While you’re waiting for the evaluation date to arrive:

Have you observed him in his current setting? You can observe him in the pull-out setting, in the classroom, in the lunchroom, on the playground, in the library, in art class, etc. (Probably not all in one day — observing is hard work!) You may get some ideas about what would help by observing.

You can visit the two proposed schools without committing yourself. As a parent, seeing how things are done at the other schools will tell you a great deal.

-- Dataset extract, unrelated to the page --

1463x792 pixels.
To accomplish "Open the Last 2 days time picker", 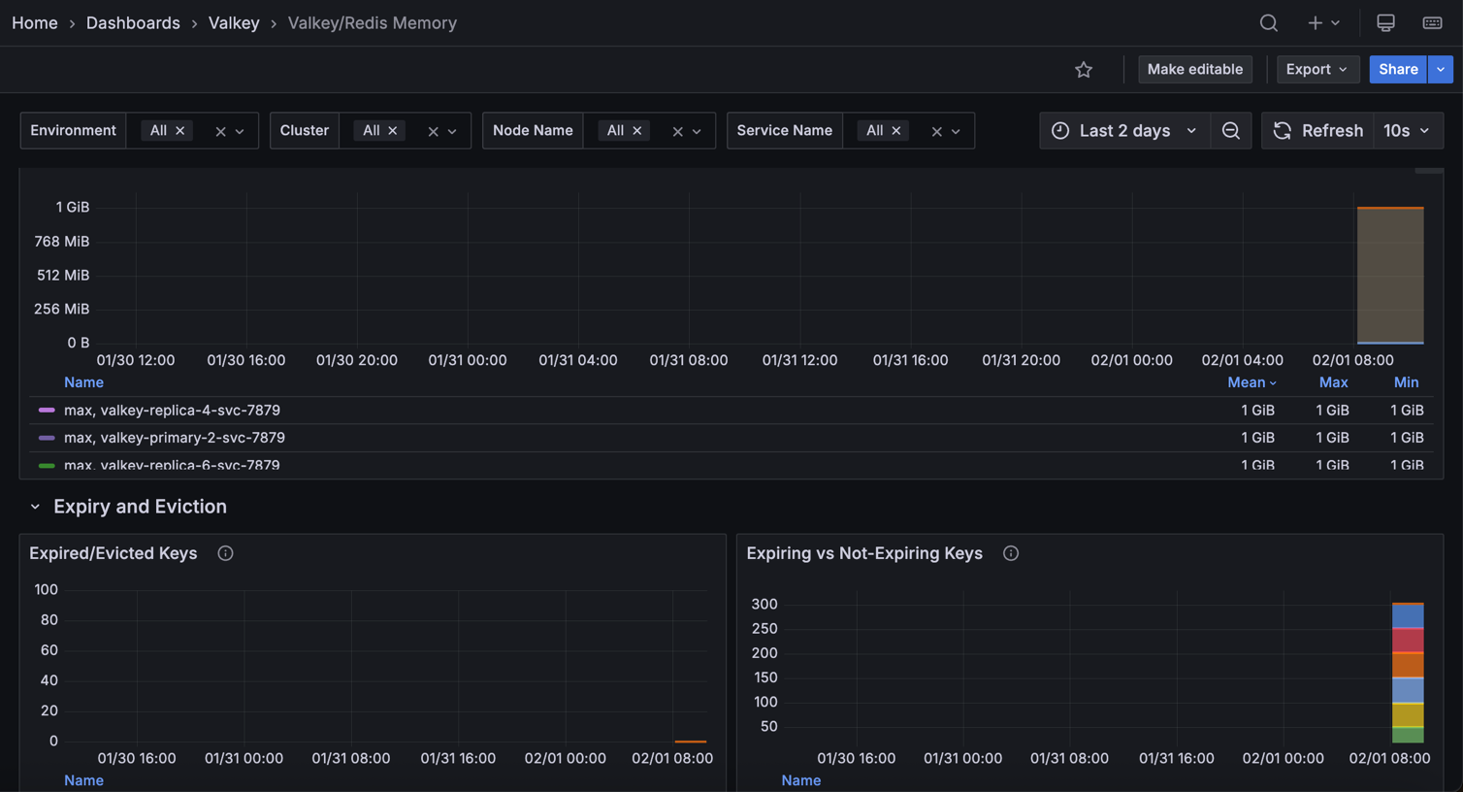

You needn’t limit yourself to those two schools for visits. If you can find a school or a classroom in your area where inclusion is being done well, that will make it easier to know exactly what you need to ask for, to enable your child to be more successful.

09/21/2016 5:03 pm

Stephanie: Most kids with disabilities need more than accommodations and “supports” in order to learn. In 2nd and 3rd grade, teachers told my husband’s parents that he was uneducable, mentally retarded, emotionally disturbed. My husband is Pete Wright, attorney, co-founder of, and co-author of several books.
After his parents had him evaluated by a child psychologist, they learned that he has dyslexia, dysgraphia, dyscalculia, and ADHD. He needed one-on-one tutoring every day before he could learn.
Do you know exactly what your child’s problems are and what he needs? Before you decide to change his school, you need to know the answers to these questions. Suggest you consult with a child psych in the private sector for a game plan.